===== PROVIDED MATERIAL

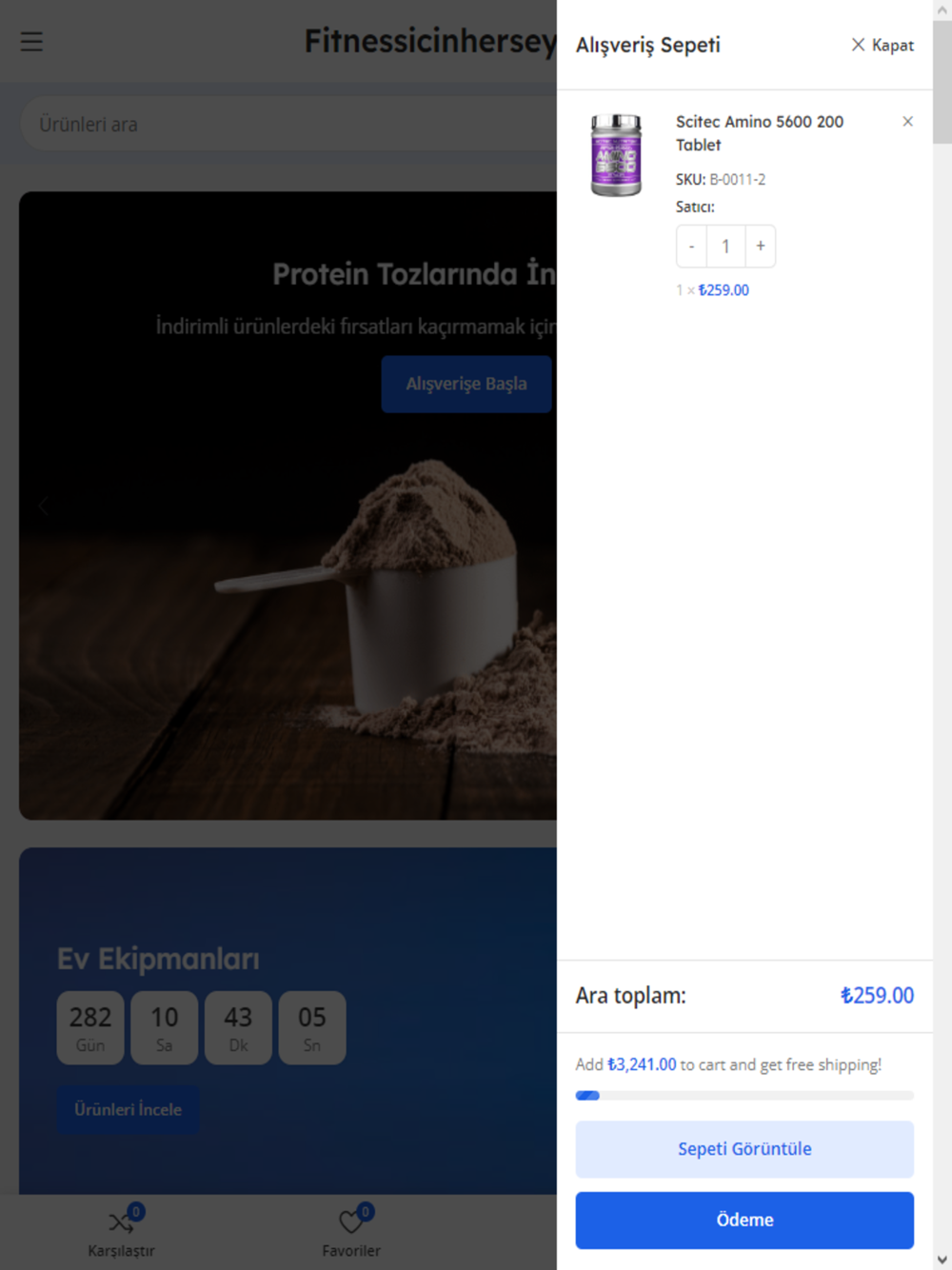Open the hamburger menu icon

point(31,42)
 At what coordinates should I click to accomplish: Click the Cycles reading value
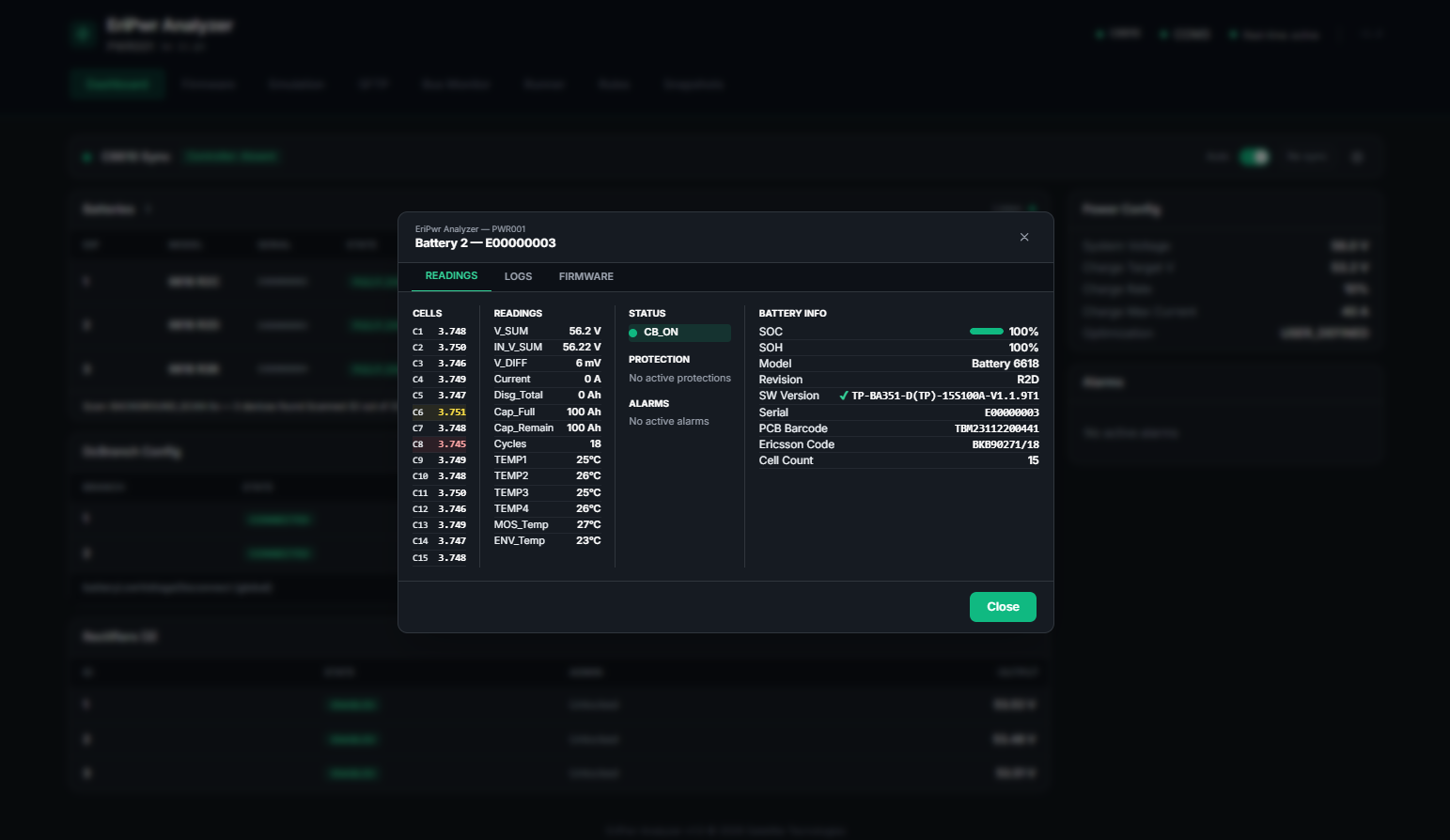[595, 444]
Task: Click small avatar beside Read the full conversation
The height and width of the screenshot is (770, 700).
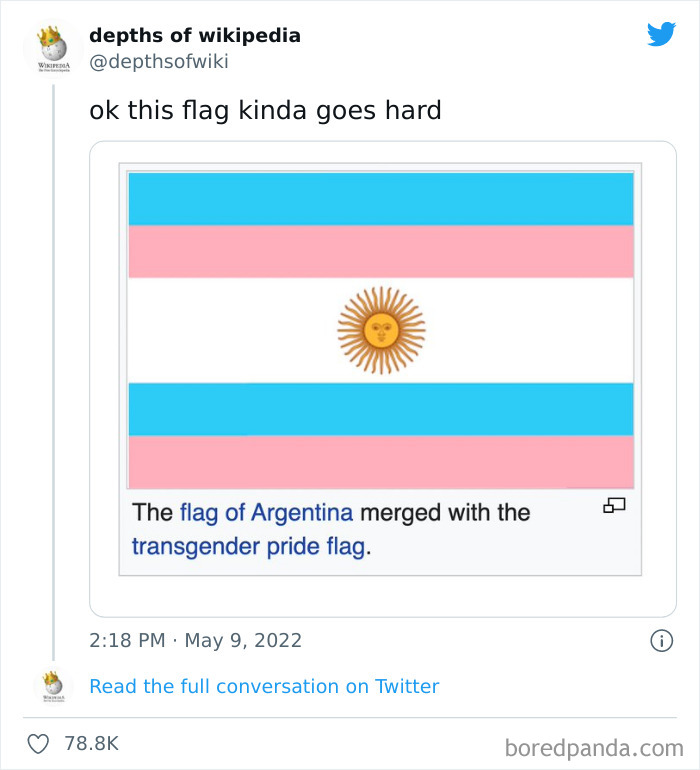Action: 53,687
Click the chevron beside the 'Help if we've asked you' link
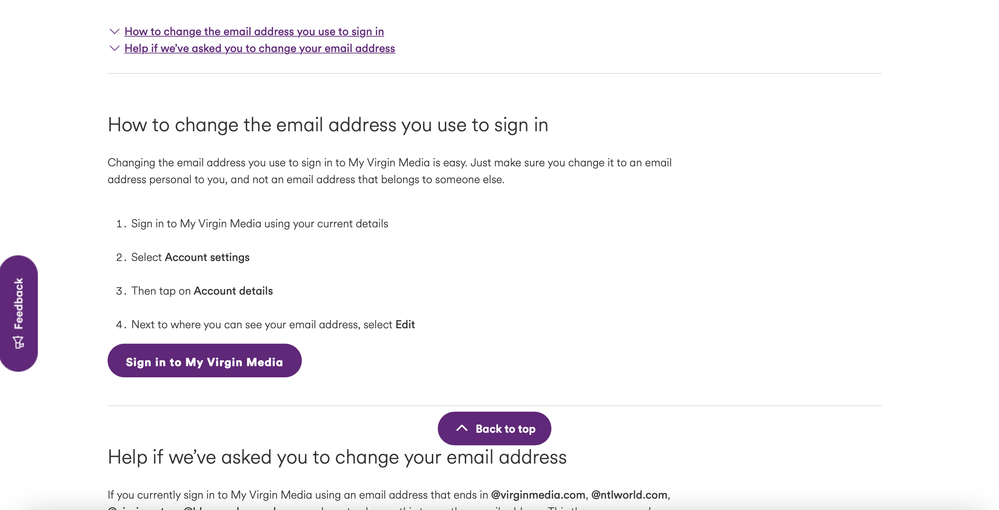The height and width of the screenshot is (510, 999). pyautogui.click(x=115, y=48)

==========

- **TASK STATEMENT**:
Give the lines from the one containing "Click the chevron" through the final line of the material again, exactly and in full, but without pictures.

- **RESULT OF THE TASK**:
Click the chevron beside the 'Help if we've asked you' link
The height and width of the screenshot is (510, 999). pyautogui.click(x=115, y=48)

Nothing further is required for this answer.